The major thesis of the current article (Which came first . . . ?) is that Christ instituted the liturgy (“Do this in memory of me”) as, among other things, a distinctly non-scriptural means of conveying the faith. (As often as you eat, drink, you proclaim . . . ). We know from St. Paul that this non-scriptural rite was received by way of tradition (The tradition I received from the Lord I pass on to you.”) This is a paradigmatic case of what the Church means by tradition. Fathers of the 2nd, 3rd, and 4th century point specifically to the content and interpretation of that rite as a specific instance of tradition, including elements (such as the epiclesis) that are distinctly missing from the scriptural narrative.

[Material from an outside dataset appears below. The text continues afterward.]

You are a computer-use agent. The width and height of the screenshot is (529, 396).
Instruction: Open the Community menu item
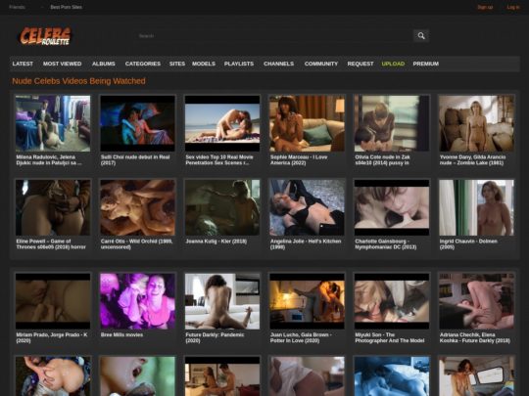pos(321,64)
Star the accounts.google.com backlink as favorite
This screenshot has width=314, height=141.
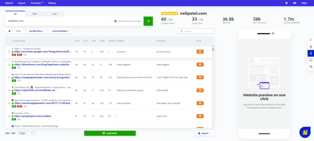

If you are asking whether God’s direct speech is to be the rule of faith for the Church, the answer would have to be no. God’s direct speech and God’s acts in history constitute the material in the deposit of faith. But the rule for transmitting, interpreting, and safeguarding that deposit has been entrusted to authorized individuals. “The reason I left you in Crete was that you might put in order what was left unfinished and appoint elders in every town, as I directed you… the overseer refutes false doctrine, etc.”
None of your examples establish the thing that you’re trying to prove
I think we must have a misunderstanding here. I am not arguing that Christ delivered every detail of the Tridentine Liturgy or Chrysostom’s liturgy, or some such development. But isn’t it obvious that Christ’s institution of the Eucharist predates its record in the Synoptics? And isn’t it obvious that Paul did not rely on his own letter to the Corinthians to convey the Church’s Eucharistic tradition to Corinth? He appealed to the tradition he received from the Lord.
Of course, we also have a written account of the institution, but the rite was in place and celebratedbefore any written account was offered. Is this really that controversial?
I’m still not sure what Apostolic practices you believe have been retained in the liturgy that are not grounded in Scripture.
Here’s one mentioned by Cyprian, but he’s not the first to do so:
Thus the cup of the Lord is not indeed water alone, nor wine alone, unless each be mingled with the other; just as, on the other hand, the body of the Lord cannot be flour alone or water alone, unless both should be united and joined together and compacted in the mass of one bread; in which very sacrament our people are shown to be made one, so that in like manner as many grains, collected, and ground, and mixed together into one mass, make one bread; so in Christ, who is the heavenly bread, we may know that there is one body, with which our number is joined and united” (“On the Sacrament of the Cup of the Lord,” No 13).
From St. Basil, On the Holy Spirit:
For were we to attempt to reject such customs as have no written authority, on the ground that the importance they possess is small, we should unintentionally injure the Gospel in its very vitals; or, rather, should make our public definition a mere phrase and nothing more. For instance, to take the first and most general example, who is thence who has taught us in writing to sign with the sign of the cross those who have trusted in the name of our Lord Jesus Christ? What writing has taught us to turn to the East at the prayer? Which of the saints has left us in writing the words of the invocation at the displaying of the bread of the Eucharist and the cup of blessing? For we are not, as is well known, content with what the apostle or the Gospel has recorded, but both in preface and conclusion we add other words as being of great importance to the validity of the ministry, and these we derive from unwritten teaching. Moreover we bless the water of baptism and the oil of the chrism, and besides this the catechumen who is being baptized. On what written authority do we do this? Is not our authority silent and mystical tradition? Nay, by what written word is the anointing of oil itself taught? And whence comes the custom of baptizing thrice? And as to the other customs of baptism from what Scripture do we derive the renunciation of Satan and his angels? Does not this come from that unpublished and secret teaching which our fathers guarded in a silence out of the reach of curious meddling and inquisitive investigation? Well had they learned the lesson that the awful dignity of the mysteries is best preserved by silence. What the uninitiated are not even allowed to look at was hardly likely to be publicly paraded about in written documents.
I would particularly direct your attention to the mention of the invocation at the display of the eucharistic elements, an extremely important eucharistic tradition (included in all ancient liturgies) that reinforces and confirms the orthodox doctrine of the Eucharist.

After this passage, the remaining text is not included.